Oh yes, the cake. They rush to the table with a couple of butter knives ready to save it before it is incinerated. But first they must sing the song.
I’m happy to say that there is apparently no longer a copyright on this trite little tune that has been warbled, slurred, muttered, bellowed and musically mutilated by some generations of singers in 18 languages, according to the internet. I’d hate to think we had to pay to sing it in public.
The people responsible for the song in 1893 were a couple of American sisters, Patty and Mildred Hill, who have passed away so you can’t write to them and complain.
It isn’t so much the song itself, it is the way most jolly partygoers, especially small children, sing it. More a dirge than a chorus of celebration.
Though they are desperate to get to the cake, we have to drawl our way through this thankfully short ditty. But wait, there’s more. Now we must also have Fiji’s ever popular second verse, Happy Long Life to You.
Sometimes you wonder if you will actually live long enough to get to the actual cake, but just as it reaches a long drawn out, final ‘yooooo’ I hear the kindergarten child start into a third verse learnt at school, urging God to bless the birthday person.
Finally I draw breath to blow the candle while the assembled company give a couple of rousing cheers and a heartfelt ‘kaila’, yet another unique island custom.
Some people then clap the number of years the birthday person has reached, but in the interests of health and getting to school on time that doesn’t happen on my birthday any more.
The very next day is another birthday, this time with a bigger cake so some of it can go home with the celebrating auntie. Her cake is decorated with bright pink creamy flowers and the young superhero demands more than his share.

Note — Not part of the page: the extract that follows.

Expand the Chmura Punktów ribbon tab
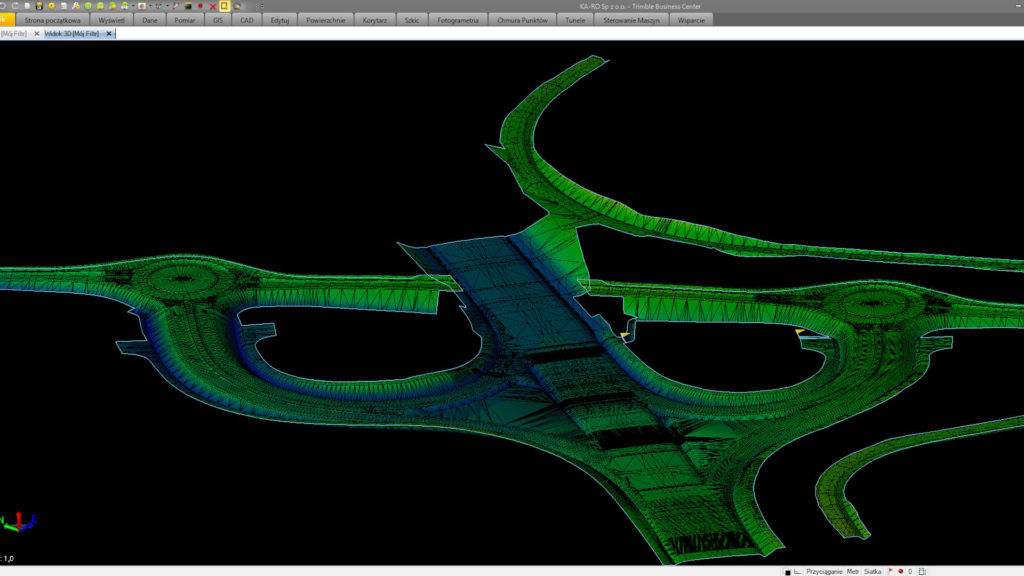 (x=523, y=20)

What with all the singing and cheering and gobbling, the superhero throws up bright pink floral cream on the mat, which draws an end to the celebration.
But not to the birthdays. My youngest daughter, Cuddles the Thug, currently abroad is greatly annoyed by my apparent inability to remember her birthday.
Quite honestly, the whole business of being rushed to the maternity hospital in the middle of the men with guns troubles of 1987, not to mention the usual pain and indignity of the birth process, makes me want to draw a veil over it all.
But Cuddles too is due a celebration so I made a particular effort this year to note it carefully in my calendar and check daily as it drew near.
Therefore last Saturday I was punctilious about sending her an early morning happy birthday message on the family phone network. She couldn’t complain this year, by golly.
Later in the day I got a phone call from her, I thought to thank me for remembering without her sister having to track me down and remind me.
“Tell me,” Cuddles said thuggishly. “Did you just get the day wrong, or did you get my birthday date wrong. Again.”
Turns out her birthday was the following day.
I don’t want to hear any more birthday songs until at least Christmas.